Greece makes vaccination plans, urges patience as COVID cases rise

FILE PHOTO: Greek Health Minister Kikilias during the coronavirus disease (COVID-19) outbreak, in Athens

ATHENS (Reuters) – Greece plans to set up more than 1,000 vaccination centres as it awaits a successful vaccine against COVID-19, its health minister said on Wednesday.

Announcements over the last two weeks that two vaccines were effective in trials have raised hope that COVID-19, which has infected 54 million people worldwide and killed 1.3 million, will be largely defeated over the coming year.

Greece has seen an aggressive spike in novel coronavirus cases since early October that forced it to impose a nationwide lockdown, the second since the pandemic broke out.

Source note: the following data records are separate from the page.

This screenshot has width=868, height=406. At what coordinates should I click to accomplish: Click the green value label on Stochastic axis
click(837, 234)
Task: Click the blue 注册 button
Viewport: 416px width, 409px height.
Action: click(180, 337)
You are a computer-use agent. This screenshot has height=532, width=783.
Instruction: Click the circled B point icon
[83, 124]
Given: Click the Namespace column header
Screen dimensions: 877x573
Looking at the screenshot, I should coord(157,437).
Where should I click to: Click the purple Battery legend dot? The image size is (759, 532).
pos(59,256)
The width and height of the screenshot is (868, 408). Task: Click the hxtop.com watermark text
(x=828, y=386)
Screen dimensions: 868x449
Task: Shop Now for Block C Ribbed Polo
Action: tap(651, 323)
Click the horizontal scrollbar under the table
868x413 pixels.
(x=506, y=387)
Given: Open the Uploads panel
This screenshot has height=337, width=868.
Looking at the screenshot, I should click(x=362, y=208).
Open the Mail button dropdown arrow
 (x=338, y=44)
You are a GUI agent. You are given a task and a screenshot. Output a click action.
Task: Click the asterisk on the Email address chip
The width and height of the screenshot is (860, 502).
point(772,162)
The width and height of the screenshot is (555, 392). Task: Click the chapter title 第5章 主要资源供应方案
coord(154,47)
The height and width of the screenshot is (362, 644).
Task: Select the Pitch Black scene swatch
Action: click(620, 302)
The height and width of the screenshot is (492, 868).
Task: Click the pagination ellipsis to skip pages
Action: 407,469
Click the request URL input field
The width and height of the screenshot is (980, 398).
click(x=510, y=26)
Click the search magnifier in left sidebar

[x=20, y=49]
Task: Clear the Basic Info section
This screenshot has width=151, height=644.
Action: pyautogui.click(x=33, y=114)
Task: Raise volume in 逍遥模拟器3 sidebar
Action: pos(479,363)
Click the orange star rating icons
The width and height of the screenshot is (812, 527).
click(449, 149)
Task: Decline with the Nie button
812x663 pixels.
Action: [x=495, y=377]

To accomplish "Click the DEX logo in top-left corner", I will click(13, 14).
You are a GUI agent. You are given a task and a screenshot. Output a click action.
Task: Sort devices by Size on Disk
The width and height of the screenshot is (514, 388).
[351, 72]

“Just a little bit more patience, let’s hang on together, united,” Health Minister Vassilis Kikilias said as he detailed the country’s immunization programme.

Greece will get vaccine doses under an EU plan. The country expects the first deliveries in early 2021, the government has said.

Kikilias said about two million Greeks will be vaccinated monthly once Greece gets the shots. Doctors, nurses and medical staff will have a priority, while those aged above 65 years will follow.

The health system is still under enormous pressure despite the three-week lockdown, which officially ends at the end of November, Kikilias said.

Greece registered 3,209 new cases on Thursday and 60 deaths, its second highest record. The latest figure brings the total in the country to 82,034 infections since the first case surfaced in February and the death toll to 1,288.